Acho que vulnerabilidade faz parte disso. Ser tão sensível com determinado assunto, que quando vem algo parecido estremeço de medo. Perder pessoas me faz ter medo. Dizem que perder coisas nos faz ser mais fortes, mas acredito que seja o contrário, pois sempre enfraqueço. Um queimor parece dominar meu coração quando me deparo com isso. Como minha casa, em Setembro de 2015, naquele momento, o fogo também parecia arder em mim.

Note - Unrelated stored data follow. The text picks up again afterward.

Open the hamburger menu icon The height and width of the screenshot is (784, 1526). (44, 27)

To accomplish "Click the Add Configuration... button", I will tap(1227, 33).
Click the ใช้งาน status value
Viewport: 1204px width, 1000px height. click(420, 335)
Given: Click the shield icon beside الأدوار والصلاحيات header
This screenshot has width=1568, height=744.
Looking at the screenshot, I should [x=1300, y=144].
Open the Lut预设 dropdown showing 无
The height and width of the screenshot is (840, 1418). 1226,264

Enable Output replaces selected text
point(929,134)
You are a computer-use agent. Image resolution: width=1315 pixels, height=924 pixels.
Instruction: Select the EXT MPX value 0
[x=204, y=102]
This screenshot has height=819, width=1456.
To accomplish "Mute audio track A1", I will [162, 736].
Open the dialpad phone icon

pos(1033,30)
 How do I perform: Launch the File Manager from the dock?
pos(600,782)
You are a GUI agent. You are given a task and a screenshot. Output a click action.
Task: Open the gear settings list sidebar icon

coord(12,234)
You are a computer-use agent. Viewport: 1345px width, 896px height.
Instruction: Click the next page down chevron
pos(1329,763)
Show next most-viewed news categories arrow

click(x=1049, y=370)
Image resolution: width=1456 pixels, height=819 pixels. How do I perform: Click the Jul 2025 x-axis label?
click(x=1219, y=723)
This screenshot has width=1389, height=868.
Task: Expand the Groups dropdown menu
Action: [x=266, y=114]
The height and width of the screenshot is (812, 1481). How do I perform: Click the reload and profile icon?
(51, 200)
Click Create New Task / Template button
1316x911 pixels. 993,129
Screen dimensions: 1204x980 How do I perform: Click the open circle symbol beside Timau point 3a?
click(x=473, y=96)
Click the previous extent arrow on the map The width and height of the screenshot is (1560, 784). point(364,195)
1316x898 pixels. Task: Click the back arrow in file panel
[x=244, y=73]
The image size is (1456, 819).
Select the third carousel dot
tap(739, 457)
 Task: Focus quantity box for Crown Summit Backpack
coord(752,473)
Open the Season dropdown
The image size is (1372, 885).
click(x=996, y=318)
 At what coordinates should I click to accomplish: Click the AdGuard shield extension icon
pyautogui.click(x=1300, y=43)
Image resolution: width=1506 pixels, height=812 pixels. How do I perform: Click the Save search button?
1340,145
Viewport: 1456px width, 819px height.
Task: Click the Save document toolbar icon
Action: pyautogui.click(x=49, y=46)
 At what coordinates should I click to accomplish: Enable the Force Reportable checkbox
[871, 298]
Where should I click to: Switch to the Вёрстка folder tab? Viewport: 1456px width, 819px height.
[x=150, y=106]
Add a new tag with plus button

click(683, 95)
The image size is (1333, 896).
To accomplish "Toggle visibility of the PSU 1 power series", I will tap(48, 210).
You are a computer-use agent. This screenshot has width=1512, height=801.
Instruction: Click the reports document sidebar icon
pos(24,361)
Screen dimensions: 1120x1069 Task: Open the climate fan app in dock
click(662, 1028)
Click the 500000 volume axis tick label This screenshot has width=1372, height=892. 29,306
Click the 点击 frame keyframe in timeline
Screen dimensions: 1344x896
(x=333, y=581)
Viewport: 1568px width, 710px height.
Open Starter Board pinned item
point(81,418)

Para ser concreta faz dois anos e dois dias que ouvi o estalar da madeira, porém não parece fazer tanto tempo, parecem-se meses que demoram a passar. Ainda sou a mesma Diana. Com o mesmo pensamento, fala e autoridade. A mesma que ama ver o pôr do sol em dias em dias de estresse, a mesma em que é apaixonada pela praia. Nós tínhamos uma fotografia em casa exatamente uma semana antes de tudo acontecer. A família estava toda reunida. Todos colados como chicletes, uns com os braços nos outros para ficar ainda mais perto. E eu estou lá. As mechas onduladas e volumosas escondendo um pouco meu rosto bronzeado. Os lábios grossos e rachados pelos dias ensolarados na praia, , os olhos esverdeados marcados com lápis preto tentando inutilmente me sentir mais confiante. Durante o tempo em que Lili é a que mais se destaca. O vestido amarelo combinando perfeitamente com seu cabelo castanho-avermelhado e argolas cintilantes. Ela sorri como se fosse a coisa mais alegre do mundo encarar um celular enquanto espera por uma foto. Ao mesmo tempo que Sara, minha irmã mais nova, finge um sorriso claramente não querendo estar ali. Meus pais parecem ser os mais felizes, esboçando um sorriso por terem conseguido que nós três tirássemos uma foto para guardar de lembrança, quando sua primogênita passou na tão sonhada faculdade.        

- Vamos!  

 Levanto meu olhar e vejo um grupo de pessoas que estão saindo da praia, eles estão bebendo e fumando, o que me causa náuseas. Todos que passam por aqui parecem ter as mesmas ações... a mesma embriaguez e os mesmos palavrões. Já estou acostumada demais com tudo isso, após vir quase todos os dias para cá é de praxe encontrar sempre pessoas pervertidas.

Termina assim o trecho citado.